A popular criticism of today’s public markets is that, by making companies live and die by quarterly reporting, they foster short-term thinking at the expense of long term value creation and sustainability.
In part because of this concern, high-growth startups are opting to stay private for longer. Despite the current wave of high-profile IPOs from the likes of Uber and Lyft—with Airbnb and Slack on the way—the number of public companies in the U.S. is actually declining:

Meanwhile, the average age of newly listed companies is growing:

The result is that founders, early employees, and investors reap the majority of the benefits of an IPO, while public investors are left out of much of the critical growth stages of the company. Consider the difference between Amazon and Facebook’s IPO (from this piece, which goes into detail):
“Amazon went public at a $500 million valuation, and the public could benefit from its high-growth early days. Facebook went public at $100 billion. While the public has been able to benefit from Facebook’s ~5x growth since IPO, they were locked out from accruing the 100x gains of that $1 billion to $100 billion growth curve.”
Then there’s the even bigger problem of balancing quarterly cycles with long-term environmental stewardship. Paul Polman, former CEO of Unilever, scrapped quarterly reporting on his first day on the job, citing both business and environmental concerns: “Stewardship does not manifest itself quarterly,” he said. “You have to lay seeds and let them grow.”
While Polman’s decision inspired other publicly listed firms to shun quarterly reporting, it hasn’t been enough to shift us away from a culture of short-termism. But the Long Term Stock Exchange (LTSE)—which was approved this week by the SEC to operate a national securities exchange—may be able to do it.
The Long Term Stock Exchange was founded in 2012 by Eric Ries, who wrote the Lean Startup, and backed by Marc Andreessen, Peter Thiel’s Founders Fund, and other notable investors. It has an ambitious goal: to build a new exchange for companies and investors that want to take a long-term view.
They intend to do that with a new set of listing rules that have yet to be approved by the SEC and, as a result, are still being kept under wraps. But we have a good sense of how the LTSE will work as of now, and once it earns final approval later this year, it will be America’s newest stock exchange.
The LTSE says, for example, that they expect all companies that list with them to “adopt a set of governing practices that mirror their long-term horizon”. As their VP of Operations writes:
“We expect that companies listed on LTSE will, among other things, develop indicators of progress toward long-term success and link executive pay to long-term performance.
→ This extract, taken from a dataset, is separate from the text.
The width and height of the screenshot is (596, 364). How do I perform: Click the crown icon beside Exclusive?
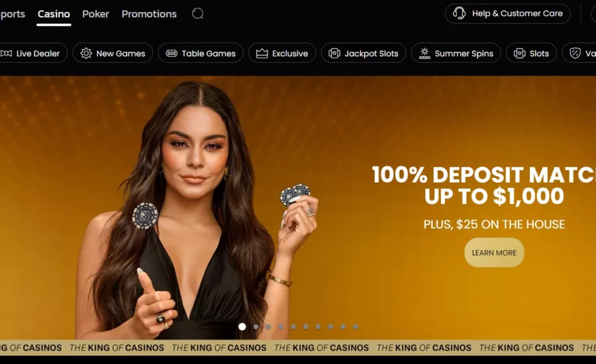[262, 53]
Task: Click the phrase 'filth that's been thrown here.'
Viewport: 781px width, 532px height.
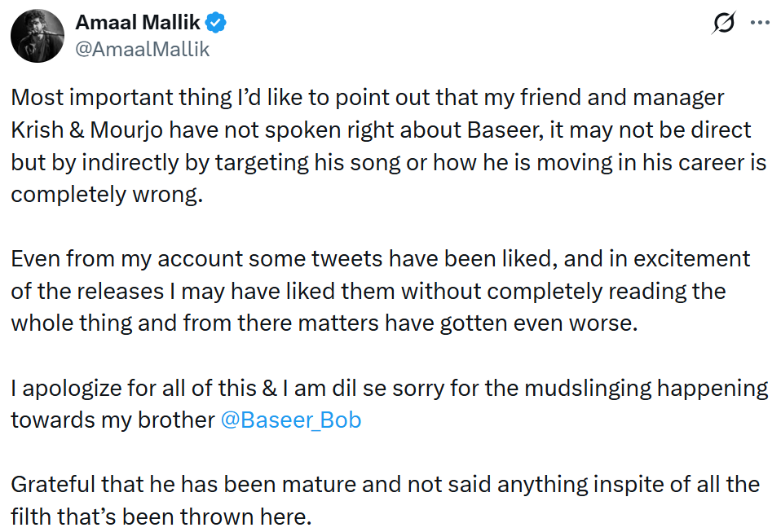Action: [161, 517]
And that they will disclose investments in long term-focused research and development, and explain their approaches to community, diversity, and the environment.”
Another way they want to accomplish this is through tenured voting, in which a shareholder gets more votes the longer they hold a stock.
The LTSE has a long road ahead, but its impact could be far greater than simply giving startup founders a more compelling reason to go public. If it succeeds, the LTSE could help shift capitalism in a better direction by creating a new kind of system that not only makes it possible to take a long-term view, but make it business as usual.
Read more
Approval announcement from LTSE
How the LTSE will (and will not be) like other stock exchanges
The Craziest Idea in Silicon Valley (NewCo)
Hacker News Q&A with Eric Reis
“The rich get richer” — Opinion piece from Henry Ward, CEO of Carta
Endnote
If you have feedback or stories you found interesting, please send them my way: hugh.mcfall@gmail.com. If this was forwarded to you and you want to subscribe, you can do that here. Thanks for reading!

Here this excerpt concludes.